A investigação concluiu que o rompimento ocorreu por instabilidade estrutural com liquefação, causada por drenagem interna inadequada com elevado nível freático no reservatório, deformação lenta dos rejeitos, e a estrutura da barragem não projetada para conter material liquefeito.

O grupo afirma que as medidas adotadas para diminuir as fragilidades e aumentar a segurança da barragem foram "limitadas e malsucedidas", e mesmo que houvesse um descomissionamento com remineração dos rejeitos, a medida não seria eficiente a curto prazo para melhorar a estabilidade da B1 "a condições satisfatórias".

Outro ponto levantado pelo documento diz respeito ao conhecimento do fato de que a Vale tinha capacidade limitada de resposta em caso de rompimento, e que os impactos seriam significativos, principalmente sobre as instalações administrativas, com tempo de reação mínimo.

"Em que pese o conhecimento das fragilidades da B1 e do impacto de seu eventual rompimento, não foram identificadas evidências de estudos e/ou medidas visando a remoção das instalações administrativas a justante da B1", diz o documento.

O relatório diz também que não foram identificadas evidências de discussões sobre a paralisação da B1 ou seus problemas de segurança no conselho de administração, comitês de assessoramento ou na diretoria. As apresentações davam ênfase à segurança das barragens, por conta da obtenção das Declarações de Controle de Estabilidade (DCEs).

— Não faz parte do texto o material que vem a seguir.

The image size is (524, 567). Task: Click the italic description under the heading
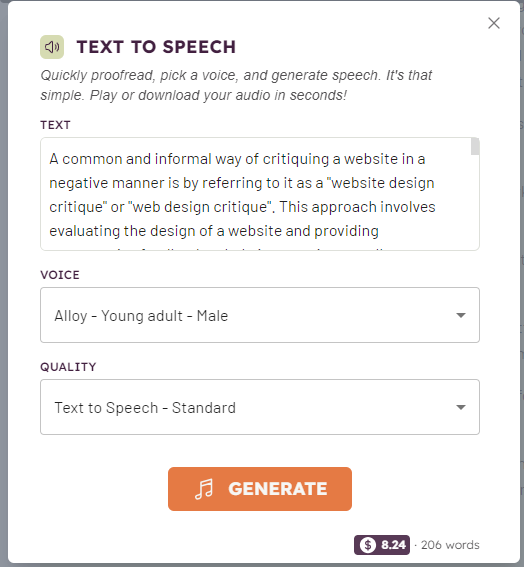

Por fim, o comitê fez uma lista de 25 recomendações a serem tomadas pela Vale para aumentar a segurança das barragens e melhorar a governança corporativa. No documento, o grupo ressalta ainda que não tem o poder de requisitar qualquer tipo de punição aos responsáveis.

No Fato Relevante que informa sobre a publicação do relatório, a Vale afirma que a maior parte das recomendações diz respeito a temas que já são tratados pela companhia por meio de diversas ações para melhorar seus controles internos. Em até 30 dias, a Vale vai divulgar um cronograma de implementação destas ações.